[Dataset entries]
<<<<

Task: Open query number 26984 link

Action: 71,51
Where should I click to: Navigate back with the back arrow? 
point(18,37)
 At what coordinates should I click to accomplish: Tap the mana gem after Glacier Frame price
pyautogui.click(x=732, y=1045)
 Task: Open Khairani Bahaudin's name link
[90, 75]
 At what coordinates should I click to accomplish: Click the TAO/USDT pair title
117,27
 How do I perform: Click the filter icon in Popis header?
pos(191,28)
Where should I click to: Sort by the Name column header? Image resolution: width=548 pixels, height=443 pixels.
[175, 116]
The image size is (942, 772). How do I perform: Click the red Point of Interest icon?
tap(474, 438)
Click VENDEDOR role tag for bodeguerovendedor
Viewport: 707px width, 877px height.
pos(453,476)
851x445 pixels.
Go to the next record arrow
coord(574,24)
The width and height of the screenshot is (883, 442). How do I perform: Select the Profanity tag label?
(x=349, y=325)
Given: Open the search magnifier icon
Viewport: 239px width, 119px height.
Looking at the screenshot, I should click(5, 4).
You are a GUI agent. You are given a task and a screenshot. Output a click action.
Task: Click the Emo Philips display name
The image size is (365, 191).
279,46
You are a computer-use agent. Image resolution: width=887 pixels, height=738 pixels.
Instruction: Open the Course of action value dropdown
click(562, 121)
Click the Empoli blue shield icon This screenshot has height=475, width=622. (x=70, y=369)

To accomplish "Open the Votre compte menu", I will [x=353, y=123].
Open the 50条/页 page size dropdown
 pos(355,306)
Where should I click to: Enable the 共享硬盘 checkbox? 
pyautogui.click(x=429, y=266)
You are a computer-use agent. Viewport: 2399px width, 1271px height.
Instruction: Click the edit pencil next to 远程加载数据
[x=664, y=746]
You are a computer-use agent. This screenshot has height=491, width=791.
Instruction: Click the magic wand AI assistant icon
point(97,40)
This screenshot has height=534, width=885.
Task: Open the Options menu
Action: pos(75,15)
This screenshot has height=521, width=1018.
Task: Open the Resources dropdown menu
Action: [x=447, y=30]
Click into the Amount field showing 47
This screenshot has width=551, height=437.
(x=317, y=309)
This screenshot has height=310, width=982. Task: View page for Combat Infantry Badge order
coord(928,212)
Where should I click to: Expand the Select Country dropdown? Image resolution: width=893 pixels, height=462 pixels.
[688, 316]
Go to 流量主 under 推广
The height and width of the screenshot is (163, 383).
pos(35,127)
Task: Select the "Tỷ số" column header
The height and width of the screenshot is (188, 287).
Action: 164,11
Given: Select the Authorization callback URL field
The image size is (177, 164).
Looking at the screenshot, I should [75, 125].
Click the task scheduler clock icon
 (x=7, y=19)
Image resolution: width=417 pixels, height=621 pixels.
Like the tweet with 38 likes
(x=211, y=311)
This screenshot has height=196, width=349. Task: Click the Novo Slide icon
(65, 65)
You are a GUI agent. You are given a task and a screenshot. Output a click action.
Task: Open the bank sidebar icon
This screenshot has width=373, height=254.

>>>>

• **Stated problem**:
Reproduce the material verbatim, beginning with the line that contains "Open the 50条/页 page size dropdown" and continuing through the line that contains "Action: [x=447, y=30]".

• **Answer below**:
Open the 50条/页 page size dropdown
 pos(355,306)
Where should I click to: Enable the 共享硬盘 checkbox? 
pyautogui.click(x=429, y=266)
You are a computer-use agent. Viewport: 2399px width, 1271px height.
Instruction: Click the edit pencil next to 远程加载数据
[x=664, y=746]
You are a computer-use agent. This screenshot has height=491, width=791.
Instruction: Click the magic wand AI assistant icon
point(97,40)
This screenshot has height=534, width=885.
Task: Open the Options menu
Action: pos(75,15)
This screenshot has height=521, width=1018.
Task: Open the Resources dropdown menu
Action: [x=447, y=30]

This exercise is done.